• [Exercise description]: "will" is the word to look for; copy each line of the listing where it occurs.

• [Material provided]:
=======

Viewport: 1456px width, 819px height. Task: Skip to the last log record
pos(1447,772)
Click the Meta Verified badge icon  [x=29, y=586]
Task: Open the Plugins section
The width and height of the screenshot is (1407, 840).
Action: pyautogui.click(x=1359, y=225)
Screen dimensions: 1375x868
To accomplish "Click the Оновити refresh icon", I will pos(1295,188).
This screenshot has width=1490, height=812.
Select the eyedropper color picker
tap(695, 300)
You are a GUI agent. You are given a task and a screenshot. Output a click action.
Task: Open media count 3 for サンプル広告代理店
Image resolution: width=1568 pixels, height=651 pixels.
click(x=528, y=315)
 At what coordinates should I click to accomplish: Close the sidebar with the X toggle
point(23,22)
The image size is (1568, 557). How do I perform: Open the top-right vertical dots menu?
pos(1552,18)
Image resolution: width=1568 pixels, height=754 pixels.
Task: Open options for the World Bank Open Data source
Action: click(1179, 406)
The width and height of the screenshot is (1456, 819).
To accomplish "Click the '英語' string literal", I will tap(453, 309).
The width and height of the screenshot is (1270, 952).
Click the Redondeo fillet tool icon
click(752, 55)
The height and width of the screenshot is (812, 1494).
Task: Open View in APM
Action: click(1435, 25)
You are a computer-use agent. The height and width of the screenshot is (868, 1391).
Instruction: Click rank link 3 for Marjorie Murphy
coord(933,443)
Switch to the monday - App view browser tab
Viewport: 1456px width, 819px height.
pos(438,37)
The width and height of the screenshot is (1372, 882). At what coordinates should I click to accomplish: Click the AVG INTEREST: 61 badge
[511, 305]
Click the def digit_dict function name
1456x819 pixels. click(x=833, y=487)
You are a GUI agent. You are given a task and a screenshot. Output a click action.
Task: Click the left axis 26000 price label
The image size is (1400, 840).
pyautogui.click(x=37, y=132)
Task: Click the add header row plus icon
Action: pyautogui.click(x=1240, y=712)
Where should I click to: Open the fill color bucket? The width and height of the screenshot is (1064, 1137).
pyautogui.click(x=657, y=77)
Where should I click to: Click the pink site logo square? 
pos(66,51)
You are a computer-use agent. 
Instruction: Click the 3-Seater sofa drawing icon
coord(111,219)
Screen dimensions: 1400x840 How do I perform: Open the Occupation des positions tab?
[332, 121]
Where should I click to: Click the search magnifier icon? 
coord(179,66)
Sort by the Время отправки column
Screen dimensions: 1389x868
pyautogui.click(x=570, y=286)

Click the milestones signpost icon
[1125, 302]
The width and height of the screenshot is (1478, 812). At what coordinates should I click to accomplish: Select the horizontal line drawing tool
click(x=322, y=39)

=======

• [Answer below]:
To accomplish "Click the Оновити refresh icon", I will pos(1295,188).
To accomplish "Click the '英語' string literal", I will tap(453, 309).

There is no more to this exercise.